In questa sezione, dove si continuerà a scavare anche nell’anno in corso, sono state rinvenute tracce di attività produttive risalenti all’XI secolo, elemento tipico della vita dei grandi monasteri medievali.
Dalle indagini archeologiche, inoltre, è emerso un oggetto sinora unico nel suo genere: si tratta di una grande olla in ceramica, databile al IX sec., sulla cui superficie esterna sono state graffite le figure di tre individui in abito monastico, circondati da lettere e stelle; all’interno del vaso erano stati collocati, apparentemente in maniera intenzionale, dei frammenti di ceramica di forma oblunga. Difficile allo stato attuale dare un’interpretazione definitiva di questo curioso ritrovamento, sul cui significato gli studi sono ancora in corso. Tuttavia, è stata avvalorata l’ipotesi per cui l’olla possa essere stata usata come urna per consultazioni interne alla comunità monastica. Se questa idea fosse confermata, si tratterebbe del primo oggetto di questo tipo mai rinvenuto in ambito archeologico. 
Tenuto conto del valore straordinario dell’opera, il laboratorio del MANN (sezione ceramica), ha curato il restauro del repertoche sarà collocato al Museo Archeologico Nazionale di Venafro.
Alla presentazione degli scavi a San Vincenzo al Volturno, dopo i saluti di Paolo Giulierini (Direttore del MANN), Leandro Ventura (Direttore Polo Museale del Molise), Vincenzo Cotugno (Assessore alla Cultura della Regione Molise) e Lucio D’Alessandro (Rettore dell’Università Suor Orsola Benincasa), previsti gli interventi di Federico Marazzi (Docente di Archeologia cristiane medievale/ Università Suor Orsola Benincasa), Daniele Ferraiuolo, Luigi Di Cosmo Nicodemo Abate (Laboratorio di Archeologia Tardo Antica e Medievale/Unisob) e Maria Teresa Operetto (Laboratorio di restauro del MANN).

A questo appassionante orizzonte di ritrovamenti archeologici si collega, per incidens, il volume degli atti del convegno tenutosi in occasione dell’apertura a Napoli della mostra sui Longobardi. 

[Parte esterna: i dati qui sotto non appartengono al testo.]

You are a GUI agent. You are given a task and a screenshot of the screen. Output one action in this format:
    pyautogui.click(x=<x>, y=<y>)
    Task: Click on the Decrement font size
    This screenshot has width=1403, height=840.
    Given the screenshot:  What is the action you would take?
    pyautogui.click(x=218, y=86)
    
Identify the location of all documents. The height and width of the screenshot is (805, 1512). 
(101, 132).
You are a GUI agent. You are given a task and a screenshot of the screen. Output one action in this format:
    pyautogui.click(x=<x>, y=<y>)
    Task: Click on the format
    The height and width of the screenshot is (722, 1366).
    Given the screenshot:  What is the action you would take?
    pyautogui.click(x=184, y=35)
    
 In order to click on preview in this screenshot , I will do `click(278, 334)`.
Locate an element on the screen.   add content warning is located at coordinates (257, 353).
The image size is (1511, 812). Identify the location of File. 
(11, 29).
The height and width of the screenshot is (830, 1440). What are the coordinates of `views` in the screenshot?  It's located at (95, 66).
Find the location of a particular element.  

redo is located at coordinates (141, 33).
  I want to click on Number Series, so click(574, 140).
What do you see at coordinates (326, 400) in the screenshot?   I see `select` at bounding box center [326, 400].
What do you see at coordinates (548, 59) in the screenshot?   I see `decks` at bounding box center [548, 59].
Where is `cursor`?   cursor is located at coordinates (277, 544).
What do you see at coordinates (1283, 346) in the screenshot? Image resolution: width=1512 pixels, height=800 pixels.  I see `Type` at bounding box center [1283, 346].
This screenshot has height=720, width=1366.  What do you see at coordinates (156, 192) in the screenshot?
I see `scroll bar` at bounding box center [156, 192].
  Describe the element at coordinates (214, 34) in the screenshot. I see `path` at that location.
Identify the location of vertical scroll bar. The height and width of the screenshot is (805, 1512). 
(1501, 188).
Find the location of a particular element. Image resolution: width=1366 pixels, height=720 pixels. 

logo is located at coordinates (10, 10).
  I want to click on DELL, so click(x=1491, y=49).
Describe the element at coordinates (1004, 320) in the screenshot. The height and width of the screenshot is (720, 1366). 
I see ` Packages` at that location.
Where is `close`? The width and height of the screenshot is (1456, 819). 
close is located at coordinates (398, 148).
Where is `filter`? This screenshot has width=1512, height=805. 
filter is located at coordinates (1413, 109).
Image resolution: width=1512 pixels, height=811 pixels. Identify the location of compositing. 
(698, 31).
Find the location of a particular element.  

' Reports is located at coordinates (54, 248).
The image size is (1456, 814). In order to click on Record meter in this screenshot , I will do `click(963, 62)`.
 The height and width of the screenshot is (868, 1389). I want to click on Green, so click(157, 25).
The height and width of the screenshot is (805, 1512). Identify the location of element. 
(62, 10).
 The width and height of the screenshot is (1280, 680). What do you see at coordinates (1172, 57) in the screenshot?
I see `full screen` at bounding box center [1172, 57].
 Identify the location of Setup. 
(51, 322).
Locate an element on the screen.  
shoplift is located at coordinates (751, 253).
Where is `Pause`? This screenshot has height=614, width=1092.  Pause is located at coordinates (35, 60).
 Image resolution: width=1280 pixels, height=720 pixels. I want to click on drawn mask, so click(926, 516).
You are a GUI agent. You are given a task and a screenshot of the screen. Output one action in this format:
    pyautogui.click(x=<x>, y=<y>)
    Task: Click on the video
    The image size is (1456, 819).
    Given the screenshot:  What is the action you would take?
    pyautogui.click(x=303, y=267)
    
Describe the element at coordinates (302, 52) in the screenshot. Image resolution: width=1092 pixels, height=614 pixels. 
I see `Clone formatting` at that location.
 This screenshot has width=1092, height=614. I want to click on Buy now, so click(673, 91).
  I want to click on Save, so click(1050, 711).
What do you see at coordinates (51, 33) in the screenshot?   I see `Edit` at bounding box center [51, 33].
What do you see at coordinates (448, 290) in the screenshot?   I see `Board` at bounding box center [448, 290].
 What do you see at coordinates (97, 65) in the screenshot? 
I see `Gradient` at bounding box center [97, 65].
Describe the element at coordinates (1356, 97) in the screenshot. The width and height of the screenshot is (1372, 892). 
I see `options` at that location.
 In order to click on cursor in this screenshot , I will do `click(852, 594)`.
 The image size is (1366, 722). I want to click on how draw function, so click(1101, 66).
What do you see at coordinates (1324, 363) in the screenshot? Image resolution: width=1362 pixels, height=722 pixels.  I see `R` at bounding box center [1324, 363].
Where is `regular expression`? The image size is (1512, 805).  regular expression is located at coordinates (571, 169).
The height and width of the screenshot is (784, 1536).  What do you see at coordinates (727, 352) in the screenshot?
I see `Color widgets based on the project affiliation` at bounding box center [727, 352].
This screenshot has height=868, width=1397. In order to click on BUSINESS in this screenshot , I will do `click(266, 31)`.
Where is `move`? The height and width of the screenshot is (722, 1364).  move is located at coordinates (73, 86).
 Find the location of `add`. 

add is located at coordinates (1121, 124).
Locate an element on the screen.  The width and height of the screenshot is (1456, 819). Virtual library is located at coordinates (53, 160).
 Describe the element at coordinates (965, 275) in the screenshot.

La silloge raccoglie una serie di approfondimenti su temi toccati dall’esposizione ed affrontati solo parzialmente nel catalogo: dalla complessa storia della presenza dei reperti longobardi nei musei italiani all’analisi della collocazione geopolitica dell’Italia fra VI e VII secolo, dalla funzione della moneta nel contesto economico medievale al problema della connotazione “etnica” degli oggetti rinvenuti nelle tombe delle prime generazioni successive all’invasione longobarda nella nostra penisola.
Il volume, pubblicato in collaborazione fra il MANN e l’Università di Siena nel quadro del progetto PRIN “Archeologia al Futuro”, con l’apporto della casa editrice molisana Volturnia (da tempo impegnata nella pubblicazione delle ricerche su San Vincenzo al Volturno e l’archeologia altomedievale italiana), è stato presentato dai curatori Paolo Giulierini, Marco Valenti (docente di Archeologia cristiana e medievale/Università di Siena) e Federico Marazzi. 
 
”Per la prima volta in Italia un grande Museo statale è coinvolto in un progetto di ricerca archeologica sul campo – spiega Paolo Giulierini, direttore del MANN – accade dalla scorsa estate a San Vincenzo al Volturno e siamo orgogliosi di presentare a Napoli i primi eccellenti risultati. E’ importante ricordare che dopo aver ospitato ‘I Longobardi’, il MANN ha scelto proprio il prestigioso sito molisano, nella mostra ampiamente rappresentato, per sperimentare la fruttuosa sinergia con il Suor Orsola, la Soprintendenza Archeologia, Belle Arti e Paesaggio del Molise,  il  Polo Museale del Molise. Per completare questa giornata tutta dedicata alla ricerca e aperta al pubblico, abbiamo voluto presentare  gli atti del convegno sui Longobardi, in collaborazione con l’Università di Siena”.